2014 Extreme Sailing Series

Event title
- Edition: 8th
- Dates: 20 February–14 December 2014
- Yachts: Extreme 40

Results
- Winner: Alinghi

= 2014 Extreme Sailing Series =

2014 international sailing events

The 2014 Extreme Sailing Series was the eighth edition of the sailing series, and the fourth year as a fully global event. The series started in Singapore on 20 February 2014 and ended in Sydney, Australia on 14 December 2014. It took place in eight cities across three continents.

== Acts ==

=== Act 1: Singapore ===
For the first time, the first act of the 2014 series was held in Singapore between 20 and 23 February 2014.

=== Act 2: Muscat, Oman ===
The second act of the series was held in Muscat, Oman, usually the first act, on the weekend of 19–22 March 2014.

=== Act 3: Qingdao, China ===
Qingdao, China was the host of the third act of the 2014 series, on the weekend of 1–4 May 2014.

=== Act 4: Saint Petersburg, Russia ===
The fourth act was held in Saint Petersburg, Russia, a new venue in the Extreme Sailing Series.

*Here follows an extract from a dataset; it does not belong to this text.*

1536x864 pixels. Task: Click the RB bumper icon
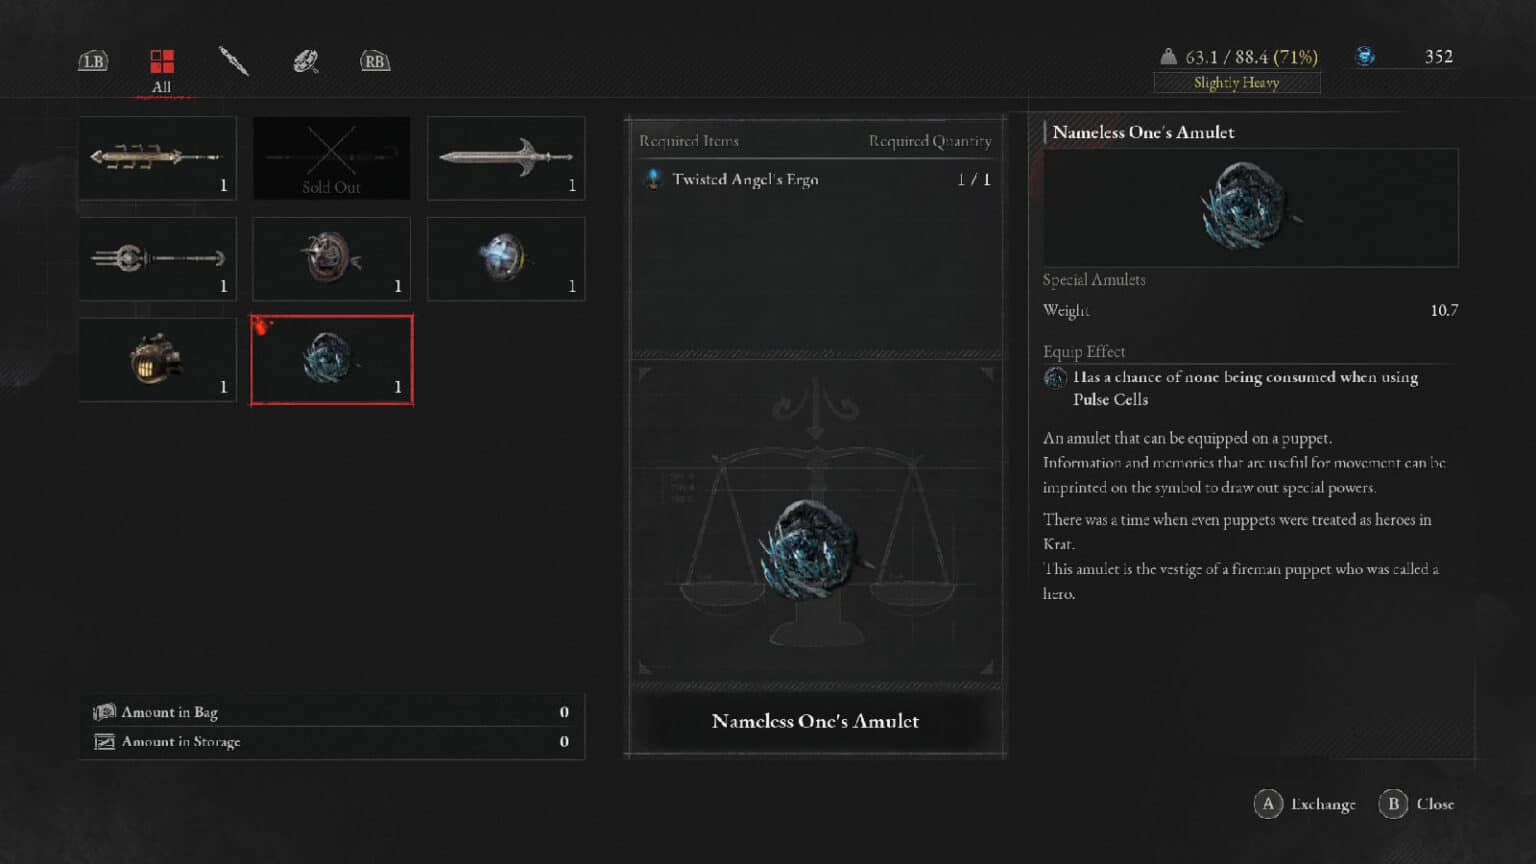click(375, 61)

It was held on the weekend of 26–29 June 2014.

=== Act 5: Cardiff, UK ===
The fifth act of 2014 was held in Cardiff, Wales for the third time, and was held on the bank holiday weekend of 22–25 August 2014.

=== Act 6: Istanbul, Turkey ===
The fourth act took place in Istanbul, Turkey on the weekend of 11–14 September 2014.

=== Act 7: Nice, France ===
The seventh act took place in Nice, France between 2–5 October 2014.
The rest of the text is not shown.